Now layer the replacement story on top.
An employee who believes the institution is looking for reasons to need fewer people faces a quiet calculation every day. The AI surfaces a confident, plausible answer. Overriding it means more work, more visible risk, and asserting judgment the organization has implied it no longer values. Deferring to the machine is faster and safer. The fear doesn't make people quit. It makes them stop arguing with the model.
That deference is the failure. GAO's own science and technology arm has noted that even the best-performing AI agents complete only about 30% of complex tasks autonomously without error. The other 70% still depends on a human catching mistakes before they affect someone's benefits, security clearance, or enforcement action. The replacement story is, functionally, an instruction to stop catching them.
This is the part many leaders miss. They treat workforce anxiety as a morale issue when it's really a performance issue. Every responsible AI framework, including the federal government's own guidance on high-impact uses, depends on humans remaining meaningfully in the loop. You cannot tell people their judgment is a cost to eliminate and then expect them to exercise that judgment rigorously against the very tool replacing them.
The same dynamic is reshaping government contracting.
For decades, contractors competed on reliable execution at scale. AI is collapsing the price of exactly that. When agencies can generate competent first-pass analyses from their own subscriptions, contractors whose work product is indistinguishable from that output have a problem they can't price their way out of.

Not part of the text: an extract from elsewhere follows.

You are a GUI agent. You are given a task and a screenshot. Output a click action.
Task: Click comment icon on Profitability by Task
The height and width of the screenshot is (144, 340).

We're already seeing that pressure arrive. The General Services Administration has been auditing agreements with major firms and pressing them to defend their value beyond speed and cost. Read those audits correctly and they ask one question: what are we paying you for that we cannot now get cheaper somewhere else?
A contractor that has internalized the replacement story has no good answer. If your pitch is doing the same work with fewer people, you've conceded that your value is execution - and execution is exactly what AI is commoditizing. The firms that will win the next decade won't be those that automate the most bodies off contracts. They'll be the ones that can demonstrate what I describe as Original Intelligence: human judgment that departs from what the model would have generated. AI plus that human signal is a defensible value proposition. AI as a headcount-reduction strategy is a race to the bottom.
So what should leaders do?
First, change AI's stated purpose. The goal isn't fewer people producing the same average work. It's the same people producing work the machine cannot while AI carries the genuine drudgery.
Second, measure what is actually at risk. Most AI training teaches people to operate the tools. That's necessary but insufficient. Leaders should measure whether AI strengthens or erodes people's ability to contribute originality, synthesis, and judgment over time.
Third, treat public trust as the real product. Citizens accept government decisions because they believe competent, accountable humans stand behind them. AI that produces faster decisions no one can explain or appeal does not build trust - it spends it.
Ultimately, government's AI transformation won't be judged by the technology itself. It will be judged by which agencies and contractors preserved human originality while using AI as a tool rather than a substitute.
The story we tell today about AI adoption will largely decide that outcome.